Putting Middle Eastern Events in Cultural and Historical Context

Wednesday, June 27, 2012

Morsi to Have Woman, Christian VPs: Would Rafiq Habib be the Christian?

Egyptian President-Elect Morsi's advisors yesterday promised that he will appoint a woman Vice President and a Christian Vice President.

The aides have said that they will have real powers and will not be mere tokens. Morsi also met with the "Acting Pope" (locum tenens) of the Coptic Church (photo), Metropolitan Bakhomius, in an attempt to reassure Egypt's Coptic community.

A lot will depend on who the woman and Christian Vice Presidents may be. The Freedom and Justice Party, for example, even has a Christian Second Vice President, Rafiq Habib, but while he may be a fine person, I have to wonder if he would be the right candidate. (Interviews with him here and here.)

Although as a Christian, Habib cannot join the Muslim Brotherhood as such, he formerly joined the Wasat Party and more recently the FJP. Both of those credentials would no doubt impugn his credibility with many Christians, but there is another issue which is not immediately obvious from the FJP's talk about its "Coptic Vice President." It is that Dr.Habib is a Protestant in a country where the overwhelming bulk of the Christian community is Coptic Orthodox.
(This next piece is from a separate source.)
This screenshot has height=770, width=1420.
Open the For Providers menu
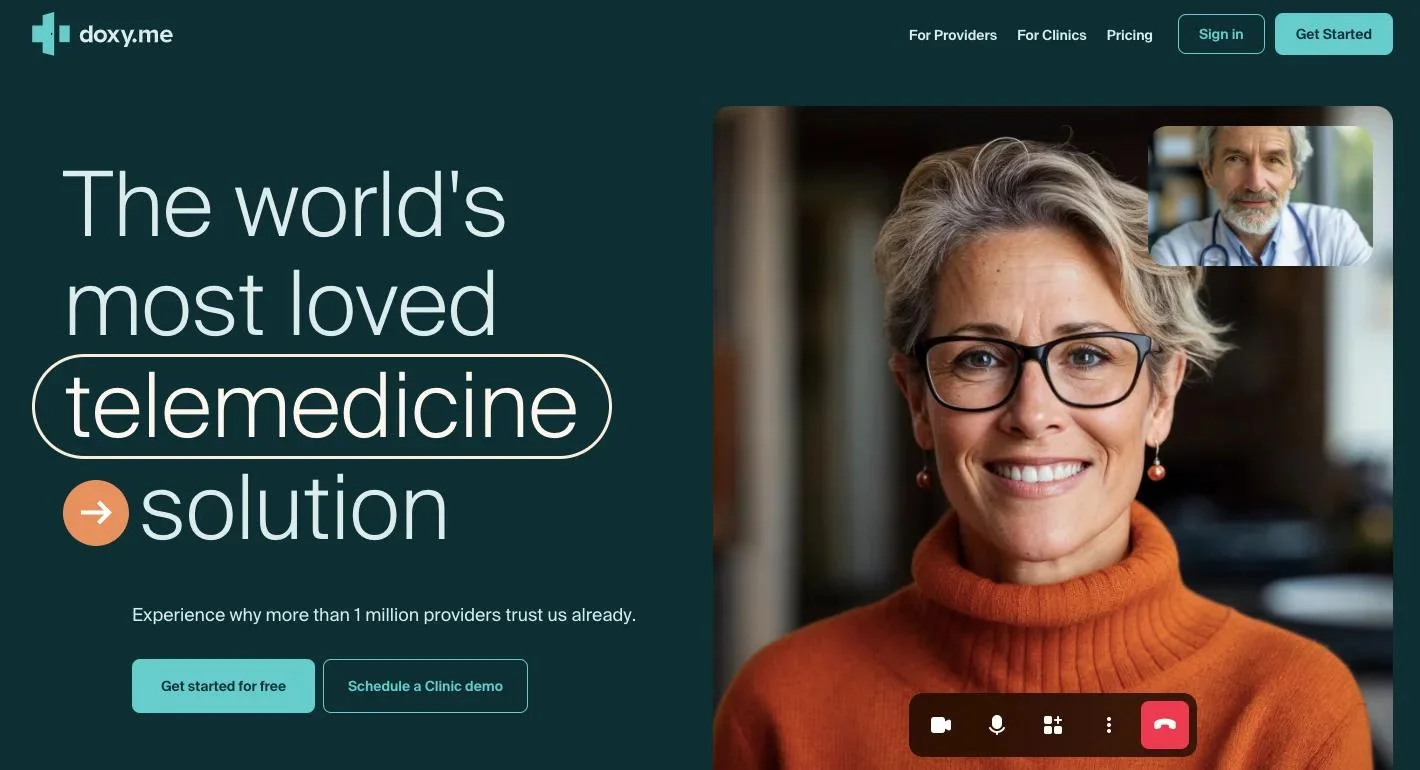pos(953,35)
Dr. Habib is the son of a pastor (and later head of) the Evangelical Church of Egypt, an indigenous church originally created by Presbyterian missionaries, and sometime referred to as the Coptic Evangelical Church. (The Samuel Habib who wrote the linked article in the Coptic Encyclopedia kwas, I believe, the same Samuel Habib who was Rafiq Habib's father.) While in  that sense he can be called a Copt,  And, while evangelicals and Orthodox cooperated during the revolution, many Coptic Orthodox, including senior clergy, do not really consider Evangelicals to be Copts. Habib's ability to be a representative of most Egyptian Christians might, therefore, be somewhat limited, even without his Brotherhood ties. A prominent Coptic businessman or political figure without these limitations might prove a more politic choice.